Poeticamente, como poeta que sou, parodio Pompeu, Petrarca e Pessoa, em pura aliteração, para subverter — ou intensificar?! — o sentido mais comum da palavra, aquele cotidiano de padaria café e pão, para destacar o que ela possui de negro, sua negritude em si, palavra que é negra.
Se ao negritarmos uma palavra queremos destacá-la pela intensificação do negro de sua tinta no papel, aqui o destaque é à própria cor negra feita em palavra, às palavras negras em si — e não palavras outras tornadas negras, intensificadas por um verniz qualquer.
É preciso destacar, ouvir, aplaudir, respeitar e incentivar as tantas palavras negras que ao longo de nossa história vêm sendo tão caladas, tão suprimidas, tão negligenciadas.
E que palavras negras! Consciente desse imperativo de lutar por e construir a igualdade também nas letras e nos diversos espaços simbólicos e concretos de nossa sociedade, a Philos traz a lume a presente edição especial dedicada à literatura negra contemporânea; e tenho o prazer de, como um de seus curadores, apresentar as palavras negras de Conceição Evaristo, Viviane Laprovita, Cuti, Alessandra Martins, Paulo Sabino e Ngongongo:
Começamos com as palavras na voz doce de Conceição Evaristo, em entrevista exclusiva para a Philos durante a FLIP 2017 e agora republicada. Conceição, em sua grandeza e lucidez, aponta e ilumina a falta de representatividade e valorização negra (e feminina, homoafetiva — na sua brilhante definição — e indígena) na literatura contemporânea e afirma a centralidade de sua condição de mulher negra na sociedade como pedra angular de sua escrita. Vai além: pleiteia e proclama o espaço ao qual negros e negras (e homoafetivos; e indígenas) fazem jus e a validade de suas experiências e criações a partir de suas experiências de vida. E mais além, Conceição nos indica autores (como Cuti) e principalmente autoras negras para negritarmos nossas leituras.
E aqui temos duas poetas que trazem em seus versos a força, o orgulho negro e a centralidade de sua condição feminina de que nos fala Conceição: Viviane Laprovita e Alessandra Martins, ambas da região metropolitana do Rio de Janeiro, são exemplos de novas vozes afrofemininas brasileiras. Trazem, em poesia urbana e pulsante, o retrato da nossa desigualdade e racismo institucionalizados, contra os quais erguem em versos livres a consciência de seu valor, a potência de sua liberdade (inclusive para poetar sobre o que bem quiserem) e a força de sua ancestralidade.
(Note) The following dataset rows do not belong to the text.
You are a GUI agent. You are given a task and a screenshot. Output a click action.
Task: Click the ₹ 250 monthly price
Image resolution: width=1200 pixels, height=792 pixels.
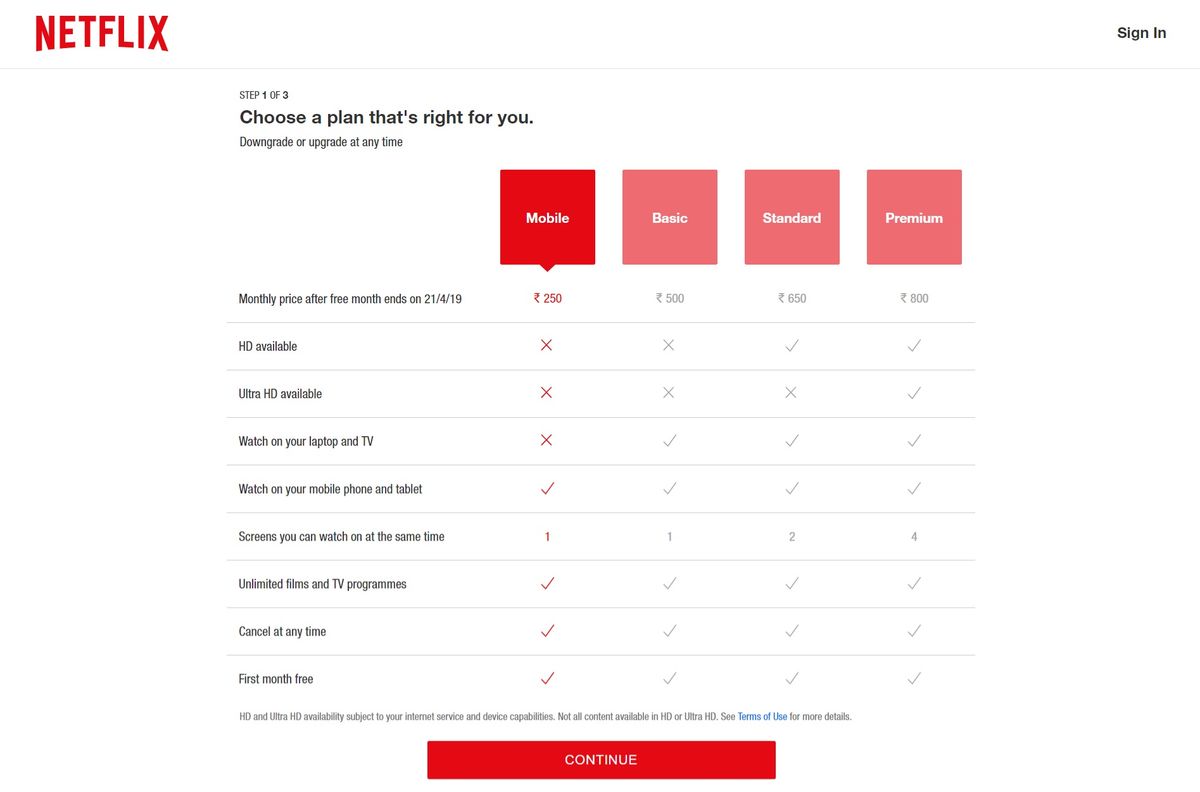[x=547, y=297]
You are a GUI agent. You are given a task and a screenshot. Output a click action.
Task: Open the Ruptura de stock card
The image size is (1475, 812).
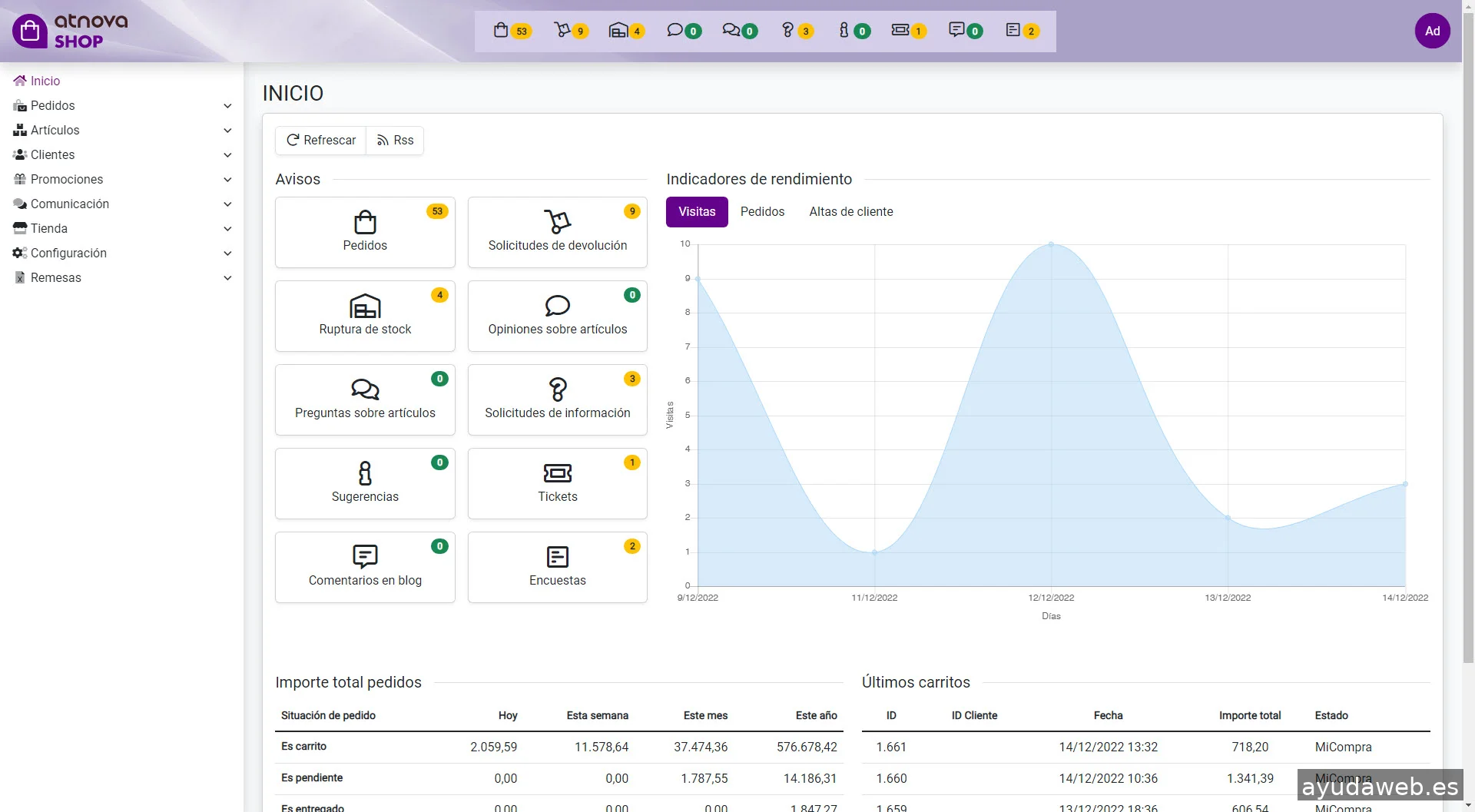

Também as vozes masculinas prestam tributo ao feminino: Paulo Sabino nos apresenta poemas cuidadosamente trabalhados e nos brinda com um pequeno memorial afetivo de sua relação com a poesia de Conceição, uma das autoras que “não poderiam faltar” no sarau por ele produzido em outro mês da consciência negra. Das memórias de Paulo, emergem traços distintivos da literatura de Evaristo que também podem ser reconhecidas hoje na poesia de Viviane e Alessandra, como a valorização da memória.
E para encerrar essa minha curadoria, novamente justapostos o consagrado e o novo: Cuti, um dos nomes mais importantes da literatura negra contemporânea brasileira, com poemas ao mesmo tempo sofisticados e diretos, que nos revelam novas nuances a cada leitura e alargam os conteúdos e as formas da palavra negra; e Ngongongo, poeta angolano radicado em Lisboa, que nos traz uma dicção muito própria, temperada com o sopro dos mistérios d’África, pondo em evidência — circularmente — sua subjetividade como criador artístico, aquela a ser reconhecida e valorizada nas sábias palavras de Conceição. Negritemos!


Thássio Ferreira (Rio de Janeiro, 1982). É poeta e contista, autor do livro de poemas (DES)NU(DO) (Íbis Libris, 2016) e de contos publicados nas antologias Prêmio VIP de Literatura 2016 (A.R. Publisher, 2016) e “Entre Amigos” (Sinna, 2016). Recentemente, seu livro inédito de contos “Cartografias” foi um dos pré-selecionados ao Prêmio Sesc de Literatura 2017. Tem poemas e contos publicados em revistas diversas como Philos, Germina, Mallarmargens, Revista Semeadura e Avessa.